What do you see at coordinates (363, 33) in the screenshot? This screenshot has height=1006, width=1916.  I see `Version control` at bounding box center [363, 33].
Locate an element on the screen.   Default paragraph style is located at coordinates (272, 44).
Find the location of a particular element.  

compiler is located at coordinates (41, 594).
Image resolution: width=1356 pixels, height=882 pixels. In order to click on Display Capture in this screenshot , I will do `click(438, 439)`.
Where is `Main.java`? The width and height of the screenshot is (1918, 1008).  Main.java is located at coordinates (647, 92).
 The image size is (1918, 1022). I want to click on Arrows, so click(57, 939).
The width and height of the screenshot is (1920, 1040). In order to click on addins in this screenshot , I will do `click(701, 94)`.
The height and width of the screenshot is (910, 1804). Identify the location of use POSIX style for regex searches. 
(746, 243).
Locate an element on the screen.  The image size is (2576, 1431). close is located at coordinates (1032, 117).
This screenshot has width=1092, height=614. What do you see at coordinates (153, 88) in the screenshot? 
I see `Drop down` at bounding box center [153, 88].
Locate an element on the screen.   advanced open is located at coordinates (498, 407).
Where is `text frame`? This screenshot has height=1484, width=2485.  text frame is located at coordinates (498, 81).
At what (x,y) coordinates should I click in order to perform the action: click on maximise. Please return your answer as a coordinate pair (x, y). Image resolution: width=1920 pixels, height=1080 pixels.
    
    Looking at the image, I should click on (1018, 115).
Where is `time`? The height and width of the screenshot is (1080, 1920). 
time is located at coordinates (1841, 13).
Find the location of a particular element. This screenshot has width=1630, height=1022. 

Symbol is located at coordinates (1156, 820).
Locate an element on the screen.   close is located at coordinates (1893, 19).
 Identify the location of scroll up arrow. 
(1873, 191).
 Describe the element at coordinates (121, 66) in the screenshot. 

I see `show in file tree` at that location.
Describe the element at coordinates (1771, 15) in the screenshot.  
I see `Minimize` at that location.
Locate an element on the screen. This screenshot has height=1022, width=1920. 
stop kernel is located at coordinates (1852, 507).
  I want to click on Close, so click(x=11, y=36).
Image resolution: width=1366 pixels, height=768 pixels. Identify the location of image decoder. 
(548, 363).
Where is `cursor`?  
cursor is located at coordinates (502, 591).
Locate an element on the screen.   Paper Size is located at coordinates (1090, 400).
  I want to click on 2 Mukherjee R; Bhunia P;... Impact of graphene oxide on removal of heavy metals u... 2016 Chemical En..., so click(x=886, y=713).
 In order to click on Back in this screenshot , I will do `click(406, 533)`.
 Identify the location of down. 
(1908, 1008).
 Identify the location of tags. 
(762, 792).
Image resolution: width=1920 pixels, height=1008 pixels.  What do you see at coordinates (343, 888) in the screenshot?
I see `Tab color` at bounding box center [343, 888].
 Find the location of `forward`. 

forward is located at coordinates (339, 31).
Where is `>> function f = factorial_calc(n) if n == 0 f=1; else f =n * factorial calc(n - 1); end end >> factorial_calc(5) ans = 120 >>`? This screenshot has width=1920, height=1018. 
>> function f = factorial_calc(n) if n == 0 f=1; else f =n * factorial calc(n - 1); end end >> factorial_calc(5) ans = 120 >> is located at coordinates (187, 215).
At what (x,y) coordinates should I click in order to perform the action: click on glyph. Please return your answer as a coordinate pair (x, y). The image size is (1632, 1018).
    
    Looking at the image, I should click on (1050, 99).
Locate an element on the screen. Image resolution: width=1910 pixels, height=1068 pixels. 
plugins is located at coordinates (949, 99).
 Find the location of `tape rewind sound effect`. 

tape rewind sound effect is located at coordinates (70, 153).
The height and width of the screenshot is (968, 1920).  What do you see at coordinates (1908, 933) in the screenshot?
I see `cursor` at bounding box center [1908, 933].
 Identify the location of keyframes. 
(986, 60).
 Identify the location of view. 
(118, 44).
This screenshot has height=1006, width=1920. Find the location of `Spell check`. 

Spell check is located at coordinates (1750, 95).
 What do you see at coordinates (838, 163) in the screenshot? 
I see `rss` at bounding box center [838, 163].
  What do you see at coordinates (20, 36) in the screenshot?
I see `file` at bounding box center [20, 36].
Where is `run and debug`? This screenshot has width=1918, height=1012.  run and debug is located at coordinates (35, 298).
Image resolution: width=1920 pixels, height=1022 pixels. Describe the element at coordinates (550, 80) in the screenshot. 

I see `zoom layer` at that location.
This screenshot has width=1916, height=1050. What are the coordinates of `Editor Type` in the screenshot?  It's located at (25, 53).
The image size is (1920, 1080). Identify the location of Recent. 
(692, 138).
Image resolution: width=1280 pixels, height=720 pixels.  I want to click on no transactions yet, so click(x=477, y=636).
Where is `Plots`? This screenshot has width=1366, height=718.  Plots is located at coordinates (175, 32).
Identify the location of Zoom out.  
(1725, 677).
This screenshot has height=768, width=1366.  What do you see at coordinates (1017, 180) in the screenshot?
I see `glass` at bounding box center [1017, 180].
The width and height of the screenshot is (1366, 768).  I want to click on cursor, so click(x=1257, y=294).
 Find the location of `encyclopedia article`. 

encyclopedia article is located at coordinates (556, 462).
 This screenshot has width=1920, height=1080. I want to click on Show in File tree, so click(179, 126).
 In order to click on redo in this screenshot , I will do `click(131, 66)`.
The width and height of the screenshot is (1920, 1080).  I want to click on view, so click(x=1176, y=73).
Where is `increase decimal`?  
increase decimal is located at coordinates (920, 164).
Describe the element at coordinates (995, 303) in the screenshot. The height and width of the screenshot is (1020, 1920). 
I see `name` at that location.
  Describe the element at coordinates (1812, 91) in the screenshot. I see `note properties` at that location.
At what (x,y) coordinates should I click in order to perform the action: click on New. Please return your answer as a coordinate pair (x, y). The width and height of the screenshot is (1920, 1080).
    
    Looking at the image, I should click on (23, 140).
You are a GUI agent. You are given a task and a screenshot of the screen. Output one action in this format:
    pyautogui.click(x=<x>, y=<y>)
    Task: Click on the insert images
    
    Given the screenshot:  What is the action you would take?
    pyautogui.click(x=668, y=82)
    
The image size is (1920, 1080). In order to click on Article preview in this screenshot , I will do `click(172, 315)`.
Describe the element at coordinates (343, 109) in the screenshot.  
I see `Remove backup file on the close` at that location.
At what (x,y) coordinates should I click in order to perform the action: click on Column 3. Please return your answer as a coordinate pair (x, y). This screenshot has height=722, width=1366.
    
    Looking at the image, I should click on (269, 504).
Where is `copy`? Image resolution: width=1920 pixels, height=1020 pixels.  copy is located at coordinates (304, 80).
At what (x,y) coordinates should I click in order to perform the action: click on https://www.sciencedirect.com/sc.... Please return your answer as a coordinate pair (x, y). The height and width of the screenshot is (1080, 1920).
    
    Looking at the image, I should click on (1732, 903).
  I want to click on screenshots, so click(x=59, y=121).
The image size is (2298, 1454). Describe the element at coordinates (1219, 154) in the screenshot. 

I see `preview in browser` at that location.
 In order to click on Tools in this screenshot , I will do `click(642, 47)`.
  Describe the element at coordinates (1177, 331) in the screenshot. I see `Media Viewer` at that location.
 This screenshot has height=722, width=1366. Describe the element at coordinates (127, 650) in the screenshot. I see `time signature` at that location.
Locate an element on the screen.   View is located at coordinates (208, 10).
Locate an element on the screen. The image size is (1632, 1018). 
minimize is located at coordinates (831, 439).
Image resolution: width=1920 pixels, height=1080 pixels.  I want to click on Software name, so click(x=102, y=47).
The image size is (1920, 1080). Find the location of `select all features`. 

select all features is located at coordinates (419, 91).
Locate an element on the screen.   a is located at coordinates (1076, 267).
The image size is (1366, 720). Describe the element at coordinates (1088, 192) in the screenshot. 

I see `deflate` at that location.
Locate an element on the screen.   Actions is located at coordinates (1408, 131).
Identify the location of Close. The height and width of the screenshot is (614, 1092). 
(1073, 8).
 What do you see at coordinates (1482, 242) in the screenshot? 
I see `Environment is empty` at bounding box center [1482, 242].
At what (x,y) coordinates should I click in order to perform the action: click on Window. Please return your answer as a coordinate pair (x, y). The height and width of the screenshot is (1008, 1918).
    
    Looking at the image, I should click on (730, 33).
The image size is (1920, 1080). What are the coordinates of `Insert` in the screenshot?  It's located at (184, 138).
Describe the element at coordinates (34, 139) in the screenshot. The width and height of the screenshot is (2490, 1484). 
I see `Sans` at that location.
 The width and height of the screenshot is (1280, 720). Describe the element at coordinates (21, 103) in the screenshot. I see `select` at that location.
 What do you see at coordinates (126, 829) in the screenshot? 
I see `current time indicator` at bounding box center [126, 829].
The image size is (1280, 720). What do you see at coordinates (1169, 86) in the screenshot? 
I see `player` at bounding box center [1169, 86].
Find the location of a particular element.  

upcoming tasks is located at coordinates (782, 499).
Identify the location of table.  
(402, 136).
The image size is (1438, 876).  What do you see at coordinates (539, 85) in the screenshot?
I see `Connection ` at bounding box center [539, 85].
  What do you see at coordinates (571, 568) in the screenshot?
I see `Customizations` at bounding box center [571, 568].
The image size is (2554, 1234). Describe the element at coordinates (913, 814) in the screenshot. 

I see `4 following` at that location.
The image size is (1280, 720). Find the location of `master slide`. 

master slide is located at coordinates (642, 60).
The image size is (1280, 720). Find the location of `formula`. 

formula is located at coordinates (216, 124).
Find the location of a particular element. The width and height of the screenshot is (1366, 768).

▬▬▬

* _Exercise goal_
Copy the records from the line containing "Locate an element on the screen. The" through the line containing "so click(x=102, y=47).", replacing "Image resolution" with "Screen resolution" and leaving everything else unchanged.

* _Written reply_
Locate an element on the screen. The image size is (1632, 1018). 
minimize is located at coordinates (831, 439).
Screen resolution: width=1920 pixels, height=1080 pixels.  I want to click on Software name, so click(x=102, y=47).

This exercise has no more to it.